Ci sentiamo buoni, ci sentiamo superiori per le nostre “capacità” di accoglienza, perché siamo il “nuovo mondo” mentre il mondo sta implodendo. 
Iniziamo il nostro sermone quotidiano: sembra che – guardando la televisione, ascoltando cronache, vagando tra i pensieri “dal basso” dei social media – ci sia dimenticati di una cosa: siamo di fronte ad un nuovo esodo, e alla necessità di “ricollocare” vite umane. Che come tutti gli umani avranno bisogno di servizi, che avranno doveri, poi, ma anche una serie di diritti, prima. Quello di mangiare in primis, di avere un tetto, una dignità.

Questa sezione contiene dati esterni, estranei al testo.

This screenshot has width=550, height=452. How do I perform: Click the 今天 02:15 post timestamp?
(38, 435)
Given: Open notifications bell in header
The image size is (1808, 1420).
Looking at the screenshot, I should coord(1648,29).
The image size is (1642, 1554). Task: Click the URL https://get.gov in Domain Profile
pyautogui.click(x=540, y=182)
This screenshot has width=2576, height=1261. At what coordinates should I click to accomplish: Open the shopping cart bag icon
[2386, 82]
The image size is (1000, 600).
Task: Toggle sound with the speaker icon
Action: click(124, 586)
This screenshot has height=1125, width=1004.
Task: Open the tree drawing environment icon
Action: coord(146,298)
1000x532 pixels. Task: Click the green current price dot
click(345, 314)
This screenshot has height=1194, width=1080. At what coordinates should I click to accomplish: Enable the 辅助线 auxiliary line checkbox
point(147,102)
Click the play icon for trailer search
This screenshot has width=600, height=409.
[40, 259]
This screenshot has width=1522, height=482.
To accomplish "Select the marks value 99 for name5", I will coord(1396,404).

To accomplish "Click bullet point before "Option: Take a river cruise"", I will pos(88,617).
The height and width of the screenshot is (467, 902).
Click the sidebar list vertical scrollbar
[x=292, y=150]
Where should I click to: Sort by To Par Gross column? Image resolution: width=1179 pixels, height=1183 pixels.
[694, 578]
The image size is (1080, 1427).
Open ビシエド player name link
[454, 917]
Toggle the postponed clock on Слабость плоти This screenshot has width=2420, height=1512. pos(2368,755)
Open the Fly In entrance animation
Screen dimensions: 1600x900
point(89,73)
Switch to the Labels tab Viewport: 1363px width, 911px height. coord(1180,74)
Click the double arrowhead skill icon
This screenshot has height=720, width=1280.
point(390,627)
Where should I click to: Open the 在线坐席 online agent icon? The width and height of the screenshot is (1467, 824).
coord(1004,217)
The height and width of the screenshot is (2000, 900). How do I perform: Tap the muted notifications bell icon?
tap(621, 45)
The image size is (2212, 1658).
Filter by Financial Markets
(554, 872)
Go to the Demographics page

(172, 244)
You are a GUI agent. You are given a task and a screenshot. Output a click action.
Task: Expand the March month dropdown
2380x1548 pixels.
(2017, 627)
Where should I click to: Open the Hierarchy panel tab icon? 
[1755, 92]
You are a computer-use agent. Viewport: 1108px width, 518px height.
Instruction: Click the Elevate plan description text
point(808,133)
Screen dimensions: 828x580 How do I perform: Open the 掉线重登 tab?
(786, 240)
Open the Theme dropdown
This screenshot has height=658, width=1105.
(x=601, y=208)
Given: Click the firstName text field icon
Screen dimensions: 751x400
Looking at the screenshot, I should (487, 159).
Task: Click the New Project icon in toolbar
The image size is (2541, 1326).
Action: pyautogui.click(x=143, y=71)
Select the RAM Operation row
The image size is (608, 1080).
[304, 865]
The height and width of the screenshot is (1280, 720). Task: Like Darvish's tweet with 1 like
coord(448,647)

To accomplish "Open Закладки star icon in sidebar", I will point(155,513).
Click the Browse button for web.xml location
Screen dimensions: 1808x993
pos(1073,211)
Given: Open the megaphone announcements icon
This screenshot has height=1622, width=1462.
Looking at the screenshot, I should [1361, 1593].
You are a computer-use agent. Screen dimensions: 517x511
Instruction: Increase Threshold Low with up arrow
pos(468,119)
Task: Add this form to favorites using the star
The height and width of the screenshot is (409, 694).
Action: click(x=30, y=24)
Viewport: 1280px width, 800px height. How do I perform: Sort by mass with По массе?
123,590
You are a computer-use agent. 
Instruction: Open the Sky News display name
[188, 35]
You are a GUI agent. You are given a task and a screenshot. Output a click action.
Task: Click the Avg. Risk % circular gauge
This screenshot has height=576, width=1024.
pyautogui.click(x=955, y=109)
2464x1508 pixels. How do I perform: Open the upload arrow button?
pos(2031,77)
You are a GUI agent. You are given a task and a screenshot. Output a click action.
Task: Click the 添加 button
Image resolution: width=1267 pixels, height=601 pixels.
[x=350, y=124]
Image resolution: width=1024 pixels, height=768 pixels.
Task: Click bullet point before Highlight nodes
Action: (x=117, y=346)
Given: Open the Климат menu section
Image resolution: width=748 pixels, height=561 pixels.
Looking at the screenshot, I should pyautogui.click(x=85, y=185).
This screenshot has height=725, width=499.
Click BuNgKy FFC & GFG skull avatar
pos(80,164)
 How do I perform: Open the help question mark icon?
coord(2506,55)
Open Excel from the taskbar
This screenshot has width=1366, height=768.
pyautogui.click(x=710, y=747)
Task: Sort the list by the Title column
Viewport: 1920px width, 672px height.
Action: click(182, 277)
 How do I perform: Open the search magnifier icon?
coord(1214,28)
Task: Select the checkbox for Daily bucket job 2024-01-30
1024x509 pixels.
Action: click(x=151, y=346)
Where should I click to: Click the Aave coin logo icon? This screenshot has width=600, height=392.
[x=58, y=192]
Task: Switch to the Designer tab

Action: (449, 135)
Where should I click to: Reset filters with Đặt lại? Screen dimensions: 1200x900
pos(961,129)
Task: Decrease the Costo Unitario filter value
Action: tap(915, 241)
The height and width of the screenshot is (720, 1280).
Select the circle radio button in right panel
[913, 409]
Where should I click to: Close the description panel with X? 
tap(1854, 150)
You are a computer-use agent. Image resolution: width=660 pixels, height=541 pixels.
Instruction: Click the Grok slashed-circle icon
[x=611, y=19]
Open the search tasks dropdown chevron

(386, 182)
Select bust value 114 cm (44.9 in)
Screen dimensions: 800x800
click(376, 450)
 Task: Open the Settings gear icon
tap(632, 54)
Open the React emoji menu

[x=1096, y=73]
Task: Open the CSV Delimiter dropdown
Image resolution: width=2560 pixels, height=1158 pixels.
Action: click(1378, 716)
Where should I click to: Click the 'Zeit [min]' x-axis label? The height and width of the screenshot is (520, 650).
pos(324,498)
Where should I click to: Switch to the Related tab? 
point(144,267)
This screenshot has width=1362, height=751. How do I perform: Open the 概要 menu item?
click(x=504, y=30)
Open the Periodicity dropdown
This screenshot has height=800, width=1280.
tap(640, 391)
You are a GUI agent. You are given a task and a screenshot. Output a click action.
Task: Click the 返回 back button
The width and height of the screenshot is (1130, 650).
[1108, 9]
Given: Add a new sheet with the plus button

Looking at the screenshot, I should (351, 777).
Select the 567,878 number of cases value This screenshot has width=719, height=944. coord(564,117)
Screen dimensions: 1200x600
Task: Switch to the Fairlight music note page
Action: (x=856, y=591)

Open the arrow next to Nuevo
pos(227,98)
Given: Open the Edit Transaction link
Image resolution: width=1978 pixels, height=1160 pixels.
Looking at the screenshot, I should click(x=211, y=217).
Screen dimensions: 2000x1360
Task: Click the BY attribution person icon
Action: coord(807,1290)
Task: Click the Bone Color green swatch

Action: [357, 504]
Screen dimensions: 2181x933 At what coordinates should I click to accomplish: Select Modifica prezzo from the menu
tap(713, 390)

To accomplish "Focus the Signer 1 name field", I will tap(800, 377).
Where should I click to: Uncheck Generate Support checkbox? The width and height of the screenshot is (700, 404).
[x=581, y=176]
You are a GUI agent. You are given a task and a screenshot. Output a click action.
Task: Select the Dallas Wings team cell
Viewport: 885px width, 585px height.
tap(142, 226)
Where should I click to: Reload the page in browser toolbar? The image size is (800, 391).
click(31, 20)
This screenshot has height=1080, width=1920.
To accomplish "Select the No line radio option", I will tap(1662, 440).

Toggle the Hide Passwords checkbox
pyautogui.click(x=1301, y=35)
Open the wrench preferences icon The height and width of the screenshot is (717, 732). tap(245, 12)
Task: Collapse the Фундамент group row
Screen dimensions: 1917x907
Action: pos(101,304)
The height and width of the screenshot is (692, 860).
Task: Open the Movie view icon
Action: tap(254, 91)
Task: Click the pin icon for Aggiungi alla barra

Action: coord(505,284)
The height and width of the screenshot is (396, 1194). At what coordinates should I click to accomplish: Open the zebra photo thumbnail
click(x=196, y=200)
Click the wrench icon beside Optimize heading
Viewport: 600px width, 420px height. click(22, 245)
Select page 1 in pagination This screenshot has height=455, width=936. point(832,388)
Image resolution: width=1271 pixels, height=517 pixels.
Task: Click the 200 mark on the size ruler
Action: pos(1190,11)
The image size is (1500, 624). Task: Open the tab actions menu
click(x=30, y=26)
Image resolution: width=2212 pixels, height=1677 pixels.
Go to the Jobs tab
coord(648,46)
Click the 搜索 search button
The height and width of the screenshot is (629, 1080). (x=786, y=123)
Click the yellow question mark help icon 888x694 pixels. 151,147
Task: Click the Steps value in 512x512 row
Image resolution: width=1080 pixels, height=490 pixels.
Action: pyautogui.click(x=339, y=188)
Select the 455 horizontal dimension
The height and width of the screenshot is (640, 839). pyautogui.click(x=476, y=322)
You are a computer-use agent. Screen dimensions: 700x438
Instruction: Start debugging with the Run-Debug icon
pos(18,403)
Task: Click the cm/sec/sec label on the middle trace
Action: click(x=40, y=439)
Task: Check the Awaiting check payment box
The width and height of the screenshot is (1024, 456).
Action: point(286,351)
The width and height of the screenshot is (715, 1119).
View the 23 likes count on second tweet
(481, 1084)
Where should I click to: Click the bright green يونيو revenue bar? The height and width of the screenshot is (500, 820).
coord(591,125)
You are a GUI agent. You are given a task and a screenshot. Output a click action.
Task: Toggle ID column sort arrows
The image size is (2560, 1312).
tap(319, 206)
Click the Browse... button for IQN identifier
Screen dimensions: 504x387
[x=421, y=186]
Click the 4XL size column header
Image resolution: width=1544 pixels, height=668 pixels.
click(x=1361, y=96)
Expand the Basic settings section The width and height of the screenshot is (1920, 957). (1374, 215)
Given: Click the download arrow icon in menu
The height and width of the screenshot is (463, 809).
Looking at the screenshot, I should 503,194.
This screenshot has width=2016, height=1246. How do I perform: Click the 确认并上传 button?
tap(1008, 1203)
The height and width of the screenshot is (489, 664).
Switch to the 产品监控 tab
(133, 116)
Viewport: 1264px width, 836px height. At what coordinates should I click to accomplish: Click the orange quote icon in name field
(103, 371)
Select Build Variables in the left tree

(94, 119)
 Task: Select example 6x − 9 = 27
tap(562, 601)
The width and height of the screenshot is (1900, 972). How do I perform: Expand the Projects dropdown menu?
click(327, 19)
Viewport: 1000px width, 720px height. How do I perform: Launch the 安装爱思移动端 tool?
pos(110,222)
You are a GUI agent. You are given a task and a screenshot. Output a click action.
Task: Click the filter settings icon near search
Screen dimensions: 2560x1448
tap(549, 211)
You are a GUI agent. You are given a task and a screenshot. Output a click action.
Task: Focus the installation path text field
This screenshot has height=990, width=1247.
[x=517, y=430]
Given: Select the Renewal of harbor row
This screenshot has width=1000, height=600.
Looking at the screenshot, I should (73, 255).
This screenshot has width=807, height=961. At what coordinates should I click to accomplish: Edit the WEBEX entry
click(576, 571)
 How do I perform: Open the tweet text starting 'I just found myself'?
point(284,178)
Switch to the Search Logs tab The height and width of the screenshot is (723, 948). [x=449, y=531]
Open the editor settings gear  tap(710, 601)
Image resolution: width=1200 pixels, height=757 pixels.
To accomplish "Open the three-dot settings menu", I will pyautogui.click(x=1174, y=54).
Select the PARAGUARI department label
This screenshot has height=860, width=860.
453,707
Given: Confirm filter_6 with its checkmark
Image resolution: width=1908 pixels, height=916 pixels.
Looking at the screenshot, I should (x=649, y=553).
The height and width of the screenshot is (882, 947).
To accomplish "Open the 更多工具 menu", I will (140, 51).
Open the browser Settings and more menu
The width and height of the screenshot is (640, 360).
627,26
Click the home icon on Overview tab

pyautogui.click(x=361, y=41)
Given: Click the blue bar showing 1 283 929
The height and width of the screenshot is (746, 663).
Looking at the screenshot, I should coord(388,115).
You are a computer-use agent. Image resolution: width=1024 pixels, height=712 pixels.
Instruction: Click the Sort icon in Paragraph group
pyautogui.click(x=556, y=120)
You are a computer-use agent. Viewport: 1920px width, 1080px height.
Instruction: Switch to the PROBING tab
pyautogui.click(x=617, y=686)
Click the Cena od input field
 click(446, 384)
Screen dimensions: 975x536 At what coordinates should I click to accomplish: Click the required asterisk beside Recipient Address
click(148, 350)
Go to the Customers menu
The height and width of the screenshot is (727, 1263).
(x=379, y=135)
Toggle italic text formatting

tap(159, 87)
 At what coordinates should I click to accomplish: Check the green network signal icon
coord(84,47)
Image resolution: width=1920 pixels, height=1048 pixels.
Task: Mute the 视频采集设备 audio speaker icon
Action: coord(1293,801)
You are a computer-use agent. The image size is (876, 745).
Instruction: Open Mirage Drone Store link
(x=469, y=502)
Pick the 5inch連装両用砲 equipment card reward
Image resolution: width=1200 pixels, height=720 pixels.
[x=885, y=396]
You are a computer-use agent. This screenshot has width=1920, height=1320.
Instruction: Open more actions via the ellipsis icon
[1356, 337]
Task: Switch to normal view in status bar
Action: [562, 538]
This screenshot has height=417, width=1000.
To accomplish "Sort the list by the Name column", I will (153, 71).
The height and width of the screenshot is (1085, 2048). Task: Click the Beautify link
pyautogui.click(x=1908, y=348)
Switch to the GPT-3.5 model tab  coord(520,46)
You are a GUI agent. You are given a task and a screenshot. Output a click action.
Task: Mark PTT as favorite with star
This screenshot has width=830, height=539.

Gli applausi e le fotografie (che nemmeno Johnny Depp al Festival del Cinema di Venezia – a proposito, vi siete accorti che è appesantito? Terribile: un grande mito, a cinquanta e rotti anni, non può permettersi nemmeno di prendere qualche chilo) non solo non sono simpatiche e non dimostrano nemmeno pathos, sono tragiche e impietose istantanee di come si guarda l’altro. 
Sono lo specchio di come questi migranti, tra poche settimane, non solo saranno dimenticati (o forse la Germania, nuovo porto franco, ci farà ricredere?) ma andranno anche a rimpolpare i ghetti già così presenti nelle periferie delle grandi Capitali europee. 
Forse la nostra visione è troppo pessimistica, ma dietro i “Willkommen” di ogni nazione sembra sia svanito (o accantonato?) il pensiero che questi “stranieri” dovranno integrarsi, far proprie le leggi e anche un po’ le usanze di un altro Paese visto che, appunto, hanno dovuto rinunciare a tutto il loro passato. Ma come ben sappiamo, per gli espatriati, il senso di comunità è fortissimo.
E a voi sembra facile che si possa sorridere quando ancora nelle periferie di Parigi non si è riusciti ad integrare figli di immigrati di seconda generazione? A voi sembra facile trovare a ognuno di questi esseri umani un lavoro degno di essere chiamato tale? Non è questione di destra o sinistra, è semplicemente realista. Ben venga l’accoglienza, ben venga una nuova predisposizione d’animo più gentile, ma che si tengano a mente – perfettamente – i doveri dell’ospitante. Che inizia quando vi è integrazione. Perché tutti siamo bravi a dare un letto temporaneo e poi, ops, mi serve la tua camera, con la vecchia storia dell’ospite che dopo tre giorni puzza. 
Di questi tempi, visto come sono veloci i cambiamenti di pensiero, anche politico, potrebbe essere proprio questo il timing necessario per cambiare sguardo su questo strano trionfalismo, talmente “social” da essere finto. (MB)

1 commento

  1. Finalmente qualcuno veramente realista! In questo momento di grande ipocrisia e di falso moralismo una voce fuori dal coro.
    La speranza sarà che questa gente provenienti da luoghi lontani dalle nostre tradizioni, religioni, etc. siano accolti in maniera degna e non solo a parole, che loro stessi finalmente si riescano ad integrare e a capire i paesi ospitanti ed i loro cittadini. Con il rischio, se non avverrà questo, che si possano creare tensioni e nuove forme di razzismo e passare noi stessi a periodi bui già vissuti, come la storia ci ricorda.